La Cina discute il primo matrimonio omosessuale

In by Gabriele Battaglia

In settimana in Cina inizierà un procedimento del tutto particolare: una coppia omosessuale infatti, dopo essersi vista rifiutare il riconoscimento della propria unione, ha citato un funzionario in giudizio. E la Corte avrebbe accettato di dicuterne. Si tratta di un primo e ad ora unico caso per la Cina.La storia è la seguente: Sun Wenlin e Hu Mingliang, hanno cercato di registrarsi in un pubblico ufficio per gli affari civili in una città cinese del sud. Come riportato dal New York Times e dal Global Times, un dipendente ha rifiutato, sostenendo che la legge cinese «non permette il matrimonio omosessuale».
La coppia – scrive il Times – ha fatto l’impensabile: ha citato in giudizio l’ufficio degli affari civili.

Questo mese un tribunale distrettuale ha accettato il loro caso; si tratta della prima volta per un tribunale cinese, accettare una causa legale sul matrimonio tra persone dello stesso sesso.

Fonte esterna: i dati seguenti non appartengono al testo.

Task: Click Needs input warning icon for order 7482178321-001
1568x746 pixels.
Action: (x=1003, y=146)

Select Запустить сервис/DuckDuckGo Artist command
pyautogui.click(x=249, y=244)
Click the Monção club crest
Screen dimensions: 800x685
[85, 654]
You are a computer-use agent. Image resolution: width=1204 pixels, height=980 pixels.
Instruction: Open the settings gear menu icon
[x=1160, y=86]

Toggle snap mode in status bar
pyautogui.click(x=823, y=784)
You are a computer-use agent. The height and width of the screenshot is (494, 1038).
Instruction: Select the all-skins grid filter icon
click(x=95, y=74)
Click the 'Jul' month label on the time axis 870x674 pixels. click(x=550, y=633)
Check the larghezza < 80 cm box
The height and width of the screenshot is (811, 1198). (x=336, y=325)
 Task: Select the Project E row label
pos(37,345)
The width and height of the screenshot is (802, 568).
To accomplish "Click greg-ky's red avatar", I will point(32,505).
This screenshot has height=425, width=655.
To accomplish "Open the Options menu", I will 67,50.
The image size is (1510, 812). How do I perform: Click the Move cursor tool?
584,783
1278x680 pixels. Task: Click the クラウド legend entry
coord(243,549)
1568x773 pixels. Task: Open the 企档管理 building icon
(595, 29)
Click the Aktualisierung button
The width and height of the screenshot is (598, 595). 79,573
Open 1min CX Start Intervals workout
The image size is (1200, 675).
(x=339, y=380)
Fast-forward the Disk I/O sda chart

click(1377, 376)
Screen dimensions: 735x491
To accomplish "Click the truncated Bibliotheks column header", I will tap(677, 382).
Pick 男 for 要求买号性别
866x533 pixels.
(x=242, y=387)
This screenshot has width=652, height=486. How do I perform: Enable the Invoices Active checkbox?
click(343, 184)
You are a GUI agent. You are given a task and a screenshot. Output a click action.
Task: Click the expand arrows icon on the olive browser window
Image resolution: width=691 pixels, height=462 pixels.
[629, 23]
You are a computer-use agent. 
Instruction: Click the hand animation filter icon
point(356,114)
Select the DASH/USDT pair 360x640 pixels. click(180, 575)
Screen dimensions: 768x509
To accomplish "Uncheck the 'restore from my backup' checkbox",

Nonostante l’omosessualità in Cina non sia più considerata una malattia mentale, come accadeva fino al 2001 o un reato, come è accaduto fino al 1997, per la comunità gay cinese i tempi sono ancora difficili.

La società del Celeste Impero – nonostante le straordinarie trasformazioni economiche e sociali – è ancora profondamente agganciata ai valori tipici di una popolazione tradizionalmente rurale, organizzata nella stretta gerarchia confuciana che vede nella famiglia formata da un uomo, una donna e un figlio, il fulcro della vita sociale di tutto il paese.

Alcuni passi avanti sono stati compiuti, così come sono stati ottenuti importanti risultati,  ma è difficile immaginare che Pechino possa approvare – e farlo a breve – l’istituto delle unioni civili o dei matrimoni tra omosessuali. Qualche speranza era stata risposta quando il Partito comunista ha portato alla luce un progetto di legge che prevede pene severe nei confronti della violenza domestica.

Per la prima volta Pechino ha deciso di affrontare questo argomento proprio alla fine del 2015, ma è stato chiarito fin da subito che il provvedimento non intende cambiare i «canoni familiari» concepiti al di qua della Muraglia.

E sono da considerarsi – per ora – poco più che folklore alcuni casi isolati di matrimoni tra omosessuali, celebrati e in alcuni casi ripresi anche dai media ufficiali; si tratta però di azioni senza alcun valore legale, come sottolineato dagli stessi protagonisti.

Non che proposte in tal senso, anche all’organo più importante della macchina legislativa cinese, non siano mai state fatte. La combattiva sociologa e sessuologa Li Yinhe ha proposto più volte all’Assemblea Nazionale la possibilità di legiferare sui matrimoni omosessuali, senza venire mai ascoltata.

L’azione di Li Yinhe, però, era coscientemente rappresentativa e mirava soprattutto a sdoganare l’argomento in sede pubblica.

Il governo, infatti, riguardo il tema ha sancito la cosiddetta «politica dei tre no»: non si approva, non si disapprova, non si promuove. Il tema della possibilità per gli omosessuali di vivere una vita più tranquilla in Cina, rispetto al passato, ha trovato recentemente un suo momento fondativo: una sentenza del gennaio 2015 ha infatti stabilito che l’omosessualità non è una malattia da curare. La sentenza ha dato ragione a un ragazzo che era stato «ricoverato» dai genitori all’interno di un centro che prometteva la possibilità di «guarire l’omosessualità».

La sentenza della corte pechinese, secondo la quale l’omosessualità non è una malattia e come tale non può essere curata, ha costituito un risultato storico per tutto il movimento Lgbt cinese.

La corte di Pechino ha inoltre stabilito che la clinica che aveva provato a curare l’omosessualità con ipnosi e scariche elettriche, dovrà anche ricompensare il «paziente». Una cifra irrisoria, circa 500 euro, ma importante da un punto di vista simbolico.

Il mondo Lgbt del resto non sta a guardare e ha trovato alcune soluzioni per ovviare a una situazione sociale ancora precaria per chi vuole vivere liberamente la proprio sessualità.
Ultimamente va parecchio di moda un’applicazione che permette agli omosessuali di incontrarsi e procedere a un matrimonio combinato tra un gay e una lesbica, in modo da placare le pressioni familiari che, specie alle donne, chiedono di sposarsi in fretta.

Si tratta di Queers, un’app di appuntamenti «che in pochi minuti può collegare un gay cinese a oltre 4.000 lesbiche che cercano un partner gay per un matrimonio di convenienza», ha scritto il South China Morning Post.

Questo accordo in cinese viene chiamato xinghun ed è simile al concetto occidentale di beard. Scappatoie, in attesa di tempi decisamente migliori.